High-LET Alpha Particle Radiation Enhances the Potential of Tumor Cells to Activate an Anti-Tumor Immune Response Compared with Photons
Abstract
Purpose
High–linear energy transfer (LET) alpha-particle radiotherapy (RT) produces dense ionization tracks that generate complex DNA damage and may induce potent immunostimulatory signals. We compared alpha‑particle and photon RT across breast and pancreatic cancer models to determine modality‑specific effects on DNA damage response, innate immune sensing, inflammatory signaling, and tumor‑cell immune-activating potential.
Methods
Murine 4T1 (breast) and human pancreatic cancer cells (SUIT-2, TCC-Pan2) were irradiated with alphas (Americium-241) or photons (X-Rad320). Relative biological effectiveness was measured using clonogenic survival. Cell cycle distribution and DNA damage [γH2AX foci, micronuclei (MN)], and MN colocalized with cGAS were assessed. A 13-plex cytokine panel was used in culture supernatants to determine inflammatory signaling and flow cytometry to quantify immune-related surface proteins. Principal component analysis (PCA) was used to integrate DNA damage and immunologic variables to identify modality-specific multivariate signatures.
Results
Alpha RT induced more persistent DNA damage and higher MN and cGAS‑positive MN in 4T1 than photons.
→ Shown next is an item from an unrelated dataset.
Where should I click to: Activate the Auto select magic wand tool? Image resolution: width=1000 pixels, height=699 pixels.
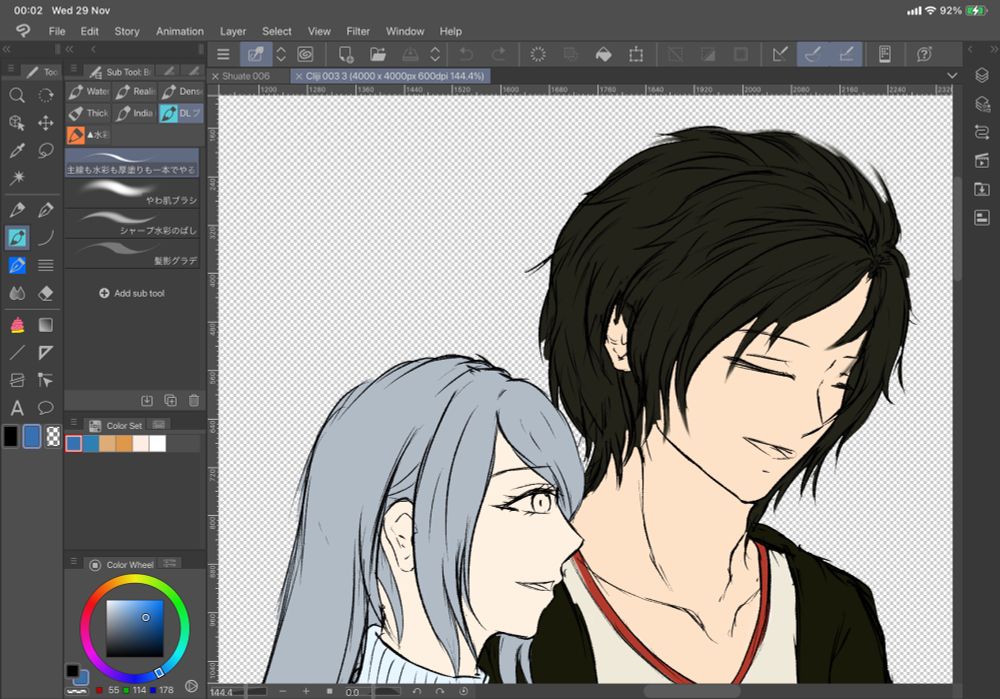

Under isoeffect conditions, alphas induced a more sustained G2/M arrest in SUIT‑2. Both modalities increased IFN‑β, while other cytokines showed non-significant trends. Alphas elicited broader immune-activating changes across cell lines, including higher calreticulin (CALR), major histocompatibility complex class I (MHC-I), CD80/CD86, and adaptive PD-L1 upregulation, even under isoeffect doses. PCA showed alpha-induced stronger immune‑activating tumor‑cell changes, higher levels of cytokines linked to early immune activation (GM‑CSF, MCP‑1), whereas photons produced an inflammatory pattern often associated with impaired T‑cell responses, characterized by IL‑1β, IL‑17, and LAG‑3 upregulation.
Conclusion
Alpha RT increased tumor-cell features consistent with engagement of innate- and adaptive-antitumor immune pathways. In contrast, photon RT favored an inflammatory profile less supportive of antitumor immunity. In the context of alpha-emitting radiopharmaceuticals and diffusing alpha-emitters radiotherapy, these findings highlight alpha RT as a promising immune‑stimulatory modality and support its combination with checkpoint inhibition.